Assim, quando Flora Nwapa — mulher negra — escrevive a história de Amaka (e de tantas outras), ela também humaniza essa personagem e exige humanidade e dignidade para todas as africanas. É o texto individual que reverbera e concretiza o coletivo. Todas somos gente! É a mulher negra que pode gerar prole própria, deseja fazê-lo e, para tal, não mede esforços. 

Na orelha do livro, o jornalista e professor de africanidades Alexandre dos Santos relembra os conflitos geracionais vividos na Nigéria do começo dos anos 1970, destacando as semelhanças deste país em relação ao contexto brasileiro da mesma época: 

Em sua busca, Amaka vai lidar com as diversas encarnações de uma hipocrisia que transborda das esferas social, política e religiosa. É a Nigéria da década de 1970, mas guardadas as diferenças históricas e sociais, poderia ser o Brasil da mesma época.

_Dados fornecidos_
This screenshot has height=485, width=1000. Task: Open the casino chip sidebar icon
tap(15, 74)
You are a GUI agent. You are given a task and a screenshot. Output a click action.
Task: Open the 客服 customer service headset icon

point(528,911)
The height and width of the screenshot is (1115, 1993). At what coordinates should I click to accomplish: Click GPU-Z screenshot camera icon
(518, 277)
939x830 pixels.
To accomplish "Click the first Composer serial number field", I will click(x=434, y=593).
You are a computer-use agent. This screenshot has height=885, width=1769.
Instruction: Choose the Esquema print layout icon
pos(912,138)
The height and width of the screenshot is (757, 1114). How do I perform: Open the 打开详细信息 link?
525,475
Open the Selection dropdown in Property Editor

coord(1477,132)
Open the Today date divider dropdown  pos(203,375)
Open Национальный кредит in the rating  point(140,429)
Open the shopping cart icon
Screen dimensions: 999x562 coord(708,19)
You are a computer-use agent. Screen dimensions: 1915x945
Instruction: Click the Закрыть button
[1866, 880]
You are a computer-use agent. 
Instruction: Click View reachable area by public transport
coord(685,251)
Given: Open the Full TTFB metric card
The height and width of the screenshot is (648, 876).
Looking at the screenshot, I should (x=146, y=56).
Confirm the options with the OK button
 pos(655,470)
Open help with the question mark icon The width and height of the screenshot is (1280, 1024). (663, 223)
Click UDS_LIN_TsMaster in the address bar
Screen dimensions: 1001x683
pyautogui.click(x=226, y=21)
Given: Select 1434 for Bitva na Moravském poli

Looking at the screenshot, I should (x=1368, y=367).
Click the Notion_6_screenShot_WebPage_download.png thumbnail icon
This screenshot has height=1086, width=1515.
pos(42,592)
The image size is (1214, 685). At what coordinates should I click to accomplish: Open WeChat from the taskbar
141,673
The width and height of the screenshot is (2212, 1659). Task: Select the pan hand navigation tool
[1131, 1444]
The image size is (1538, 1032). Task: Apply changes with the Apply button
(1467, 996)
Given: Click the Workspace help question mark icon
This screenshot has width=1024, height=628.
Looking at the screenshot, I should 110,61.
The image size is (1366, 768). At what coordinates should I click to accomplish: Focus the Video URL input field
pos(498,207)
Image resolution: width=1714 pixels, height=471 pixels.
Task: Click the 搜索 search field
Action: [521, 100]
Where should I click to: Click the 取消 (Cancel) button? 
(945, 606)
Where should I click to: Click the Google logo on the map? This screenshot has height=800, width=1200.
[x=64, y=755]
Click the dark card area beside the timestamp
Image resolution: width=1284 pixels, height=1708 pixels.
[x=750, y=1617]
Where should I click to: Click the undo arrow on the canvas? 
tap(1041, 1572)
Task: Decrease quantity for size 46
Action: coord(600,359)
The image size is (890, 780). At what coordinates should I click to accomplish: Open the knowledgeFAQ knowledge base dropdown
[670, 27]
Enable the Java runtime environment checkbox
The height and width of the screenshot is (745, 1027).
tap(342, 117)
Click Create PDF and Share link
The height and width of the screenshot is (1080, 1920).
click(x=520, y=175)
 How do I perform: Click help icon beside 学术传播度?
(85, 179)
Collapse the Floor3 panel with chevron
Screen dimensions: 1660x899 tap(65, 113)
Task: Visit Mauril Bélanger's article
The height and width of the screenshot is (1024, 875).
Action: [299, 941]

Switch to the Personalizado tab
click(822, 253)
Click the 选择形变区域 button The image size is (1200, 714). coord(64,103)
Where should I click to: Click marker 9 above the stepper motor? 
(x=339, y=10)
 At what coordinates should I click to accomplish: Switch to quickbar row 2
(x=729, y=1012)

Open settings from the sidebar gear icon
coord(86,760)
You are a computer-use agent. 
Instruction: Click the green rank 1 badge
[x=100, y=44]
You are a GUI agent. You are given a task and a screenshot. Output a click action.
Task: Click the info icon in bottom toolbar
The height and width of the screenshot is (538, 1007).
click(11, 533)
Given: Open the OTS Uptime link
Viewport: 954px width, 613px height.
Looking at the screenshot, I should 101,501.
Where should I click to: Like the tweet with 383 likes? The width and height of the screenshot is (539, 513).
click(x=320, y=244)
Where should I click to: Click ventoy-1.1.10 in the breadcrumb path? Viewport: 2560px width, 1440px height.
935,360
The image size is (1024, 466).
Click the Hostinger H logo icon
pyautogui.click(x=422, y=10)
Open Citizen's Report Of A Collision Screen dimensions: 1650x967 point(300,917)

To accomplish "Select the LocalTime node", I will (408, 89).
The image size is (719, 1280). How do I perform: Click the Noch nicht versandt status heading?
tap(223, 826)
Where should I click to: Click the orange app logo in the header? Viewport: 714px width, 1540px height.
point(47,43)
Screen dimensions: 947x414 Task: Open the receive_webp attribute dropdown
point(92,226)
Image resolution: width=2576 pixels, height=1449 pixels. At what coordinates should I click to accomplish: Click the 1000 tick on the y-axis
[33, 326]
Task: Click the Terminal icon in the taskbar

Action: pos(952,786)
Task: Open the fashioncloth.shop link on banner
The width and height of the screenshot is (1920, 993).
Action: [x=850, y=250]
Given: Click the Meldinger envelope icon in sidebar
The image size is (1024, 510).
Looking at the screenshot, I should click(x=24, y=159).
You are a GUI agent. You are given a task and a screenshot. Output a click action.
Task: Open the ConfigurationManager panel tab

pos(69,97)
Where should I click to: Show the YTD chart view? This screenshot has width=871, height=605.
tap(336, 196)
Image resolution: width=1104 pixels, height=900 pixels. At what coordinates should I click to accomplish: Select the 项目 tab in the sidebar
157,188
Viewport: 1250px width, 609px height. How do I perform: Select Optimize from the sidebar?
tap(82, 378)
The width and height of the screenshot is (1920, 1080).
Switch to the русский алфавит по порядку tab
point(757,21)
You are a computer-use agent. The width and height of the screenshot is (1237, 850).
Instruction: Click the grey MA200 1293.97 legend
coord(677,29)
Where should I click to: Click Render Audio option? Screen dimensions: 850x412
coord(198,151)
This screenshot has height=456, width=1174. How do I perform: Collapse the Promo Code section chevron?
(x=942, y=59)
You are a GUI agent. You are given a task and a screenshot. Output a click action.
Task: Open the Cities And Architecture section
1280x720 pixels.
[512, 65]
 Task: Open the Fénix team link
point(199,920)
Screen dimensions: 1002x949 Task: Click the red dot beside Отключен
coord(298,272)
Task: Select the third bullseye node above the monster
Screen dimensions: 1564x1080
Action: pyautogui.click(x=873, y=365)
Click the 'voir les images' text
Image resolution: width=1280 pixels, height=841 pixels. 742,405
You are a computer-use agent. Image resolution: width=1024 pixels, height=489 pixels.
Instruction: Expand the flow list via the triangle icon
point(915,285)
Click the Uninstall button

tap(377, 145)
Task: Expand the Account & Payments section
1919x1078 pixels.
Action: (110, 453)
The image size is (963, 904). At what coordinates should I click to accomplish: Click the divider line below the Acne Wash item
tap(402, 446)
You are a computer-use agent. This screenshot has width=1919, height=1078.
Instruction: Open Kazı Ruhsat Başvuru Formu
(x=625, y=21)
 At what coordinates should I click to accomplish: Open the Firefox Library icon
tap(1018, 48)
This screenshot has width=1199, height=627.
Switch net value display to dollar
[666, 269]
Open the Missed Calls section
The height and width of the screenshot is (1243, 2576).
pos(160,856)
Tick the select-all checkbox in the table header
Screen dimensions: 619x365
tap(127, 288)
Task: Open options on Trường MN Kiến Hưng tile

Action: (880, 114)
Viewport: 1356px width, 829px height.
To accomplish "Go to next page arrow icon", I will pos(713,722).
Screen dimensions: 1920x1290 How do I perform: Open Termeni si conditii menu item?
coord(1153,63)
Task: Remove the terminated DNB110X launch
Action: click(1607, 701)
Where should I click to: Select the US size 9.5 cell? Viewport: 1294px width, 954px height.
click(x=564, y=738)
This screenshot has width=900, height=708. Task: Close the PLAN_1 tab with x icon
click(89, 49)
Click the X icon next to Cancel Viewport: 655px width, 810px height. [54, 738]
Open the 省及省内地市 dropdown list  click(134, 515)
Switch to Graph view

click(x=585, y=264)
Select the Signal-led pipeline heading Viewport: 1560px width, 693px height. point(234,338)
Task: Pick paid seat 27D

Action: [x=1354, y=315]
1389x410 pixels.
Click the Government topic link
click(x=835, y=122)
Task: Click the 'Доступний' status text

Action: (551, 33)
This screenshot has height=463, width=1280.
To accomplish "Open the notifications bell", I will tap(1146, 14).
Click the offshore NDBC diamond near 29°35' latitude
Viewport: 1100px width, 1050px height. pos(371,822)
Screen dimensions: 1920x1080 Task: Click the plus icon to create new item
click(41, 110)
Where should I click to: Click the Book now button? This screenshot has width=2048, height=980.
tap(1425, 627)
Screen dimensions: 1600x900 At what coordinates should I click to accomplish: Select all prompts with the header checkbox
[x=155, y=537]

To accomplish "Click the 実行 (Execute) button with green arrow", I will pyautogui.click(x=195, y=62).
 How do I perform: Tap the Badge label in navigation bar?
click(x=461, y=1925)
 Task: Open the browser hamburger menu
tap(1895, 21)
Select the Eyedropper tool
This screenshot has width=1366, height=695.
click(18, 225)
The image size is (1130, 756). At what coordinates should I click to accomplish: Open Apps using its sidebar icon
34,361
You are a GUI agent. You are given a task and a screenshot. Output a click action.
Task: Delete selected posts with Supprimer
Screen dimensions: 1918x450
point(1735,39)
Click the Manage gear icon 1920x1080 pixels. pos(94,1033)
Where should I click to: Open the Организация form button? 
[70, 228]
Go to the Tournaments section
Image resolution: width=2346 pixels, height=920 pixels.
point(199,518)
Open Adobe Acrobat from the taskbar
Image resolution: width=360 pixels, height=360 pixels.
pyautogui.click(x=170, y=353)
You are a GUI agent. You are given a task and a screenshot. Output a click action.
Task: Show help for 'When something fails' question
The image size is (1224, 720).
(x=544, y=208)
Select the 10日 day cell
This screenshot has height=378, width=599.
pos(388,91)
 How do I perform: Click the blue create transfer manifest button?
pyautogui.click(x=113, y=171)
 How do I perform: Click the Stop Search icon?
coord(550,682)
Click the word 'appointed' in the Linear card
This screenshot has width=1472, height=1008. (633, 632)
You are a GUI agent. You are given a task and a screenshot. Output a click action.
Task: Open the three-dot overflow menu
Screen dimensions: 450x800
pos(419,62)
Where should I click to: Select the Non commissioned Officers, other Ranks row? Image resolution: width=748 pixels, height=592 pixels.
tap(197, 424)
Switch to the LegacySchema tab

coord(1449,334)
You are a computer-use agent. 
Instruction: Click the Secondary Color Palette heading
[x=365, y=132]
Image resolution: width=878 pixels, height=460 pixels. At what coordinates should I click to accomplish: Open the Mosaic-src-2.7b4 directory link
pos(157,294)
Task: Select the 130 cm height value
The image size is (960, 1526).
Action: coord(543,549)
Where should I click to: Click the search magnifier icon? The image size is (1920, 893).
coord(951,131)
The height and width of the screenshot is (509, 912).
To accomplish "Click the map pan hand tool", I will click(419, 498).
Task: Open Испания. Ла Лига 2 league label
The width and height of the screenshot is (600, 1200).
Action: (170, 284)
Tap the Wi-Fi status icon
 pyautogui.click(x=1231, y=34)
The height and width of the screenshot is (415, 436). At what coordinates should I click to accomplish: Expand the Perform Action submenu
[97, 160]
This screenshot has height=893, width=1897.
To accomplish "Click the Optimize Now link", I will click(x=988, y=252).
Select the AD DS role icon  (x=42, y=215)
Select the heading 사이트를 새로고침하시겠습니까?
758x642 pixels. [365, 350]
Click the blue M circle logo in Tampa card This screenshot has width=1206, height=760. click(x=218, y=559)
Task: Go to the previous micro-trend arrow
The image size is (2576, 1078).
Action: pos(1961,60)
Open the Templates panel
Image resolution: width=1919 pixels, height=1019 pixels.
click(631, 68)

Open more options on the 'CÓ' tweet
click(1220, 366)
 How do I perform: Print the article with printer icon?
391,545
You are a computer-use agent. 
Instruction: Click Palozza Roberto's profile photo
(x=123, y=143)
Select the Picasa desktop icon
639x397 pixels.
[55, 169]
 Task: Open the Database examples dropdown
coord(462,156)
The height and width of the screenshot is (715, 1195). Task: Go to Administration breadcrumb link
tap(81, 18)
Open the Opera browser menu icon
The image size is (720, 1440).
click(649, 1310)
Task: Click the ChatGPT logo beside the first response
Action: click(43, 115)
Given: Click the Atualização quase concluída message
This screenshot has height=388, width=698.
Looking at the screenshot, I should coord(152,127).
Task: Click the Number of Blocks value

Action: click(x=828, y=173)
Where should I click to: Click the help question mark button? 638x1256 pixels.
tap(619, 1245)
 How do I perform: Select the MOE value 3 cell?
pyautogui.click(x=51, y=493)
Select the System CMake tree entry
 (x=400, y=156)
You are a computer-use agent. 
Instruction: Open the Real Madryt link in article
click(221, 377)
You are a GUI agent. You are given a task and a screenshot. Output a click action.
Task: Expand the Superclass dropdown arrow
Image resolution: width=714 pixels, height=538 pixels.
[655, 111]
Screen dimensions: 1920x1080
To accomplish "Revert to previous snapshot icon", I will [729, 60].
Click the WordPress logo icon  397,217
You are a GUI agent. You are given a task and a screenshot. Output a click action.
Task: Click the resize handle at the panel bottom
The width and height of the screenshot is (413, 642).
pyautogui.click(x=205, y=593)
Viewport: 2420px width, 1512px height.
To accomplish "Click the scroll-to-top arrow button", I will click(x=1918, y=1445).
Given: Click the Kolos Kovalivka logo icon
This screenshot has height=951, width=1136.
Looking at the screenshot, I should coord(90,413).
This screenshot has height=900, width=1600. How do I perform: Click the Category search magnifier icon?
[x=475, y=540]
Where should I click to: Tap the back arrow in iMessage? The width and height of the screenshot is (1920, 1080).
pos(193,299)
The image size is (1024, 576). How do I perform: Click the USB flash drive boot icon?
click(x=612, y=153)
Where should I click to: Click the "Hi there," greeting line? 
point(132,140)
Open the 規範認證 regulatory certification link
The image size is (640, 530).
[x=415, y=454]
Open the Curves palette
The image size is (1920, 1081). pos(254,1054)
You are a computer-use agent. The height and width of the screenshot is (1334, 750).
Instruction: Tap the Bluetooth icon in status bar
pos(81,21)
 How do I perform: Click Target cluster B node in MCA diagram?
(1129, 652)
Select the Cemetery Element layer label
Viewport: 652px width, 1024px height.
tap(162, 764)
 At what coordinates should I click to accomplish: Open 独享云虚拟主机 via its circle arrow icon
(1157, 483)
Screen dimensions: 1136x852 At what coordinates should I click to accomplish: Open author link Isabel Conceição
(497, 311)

_Conjunto de tarefas_
1. Diga se cada afirmação abaixo está de acordo com o trecho do documento e justifique com as palavras exatas do trecho. (a) Alexandre dos Santos é apresentado como jornalista e professor de africanidades. (b) A história de Amaka se passa na Nigéria da década de 1980. (c) A hipocrisia que Amaka enfrenta fica restrita à esfera religiosa.
2. Escreva a continuação do trecho do documento sobre a personagem Amaka, começando logo depois da última frase.

_Respostas_
1.
(a) Sim: "o jornalista e professor de africanidades Alexandre dos Santos".
(b) Não: "É a Nigéria da década de 1970".
(c) Não: "uma hipocrisia que transborda das esferas social, política e religiosa".

2.
Além disso, o pesquisador aponta o exercício que faz Flora Nwapa ao registrar a narrativa de uma mulher como Amaka, que conta não apenas a sua história individual — parcialmente inspirada na história da própria autora —, mas também a de uma série de mulheres que buscam autonomia em um mundo em plena transformação:

Personagens como Amaka são mulheres comuns que desafiam as regras sociais tradicionais em busca da própria emancipação (seja ela afetiva, financeira ou ambas) e da autorrealização.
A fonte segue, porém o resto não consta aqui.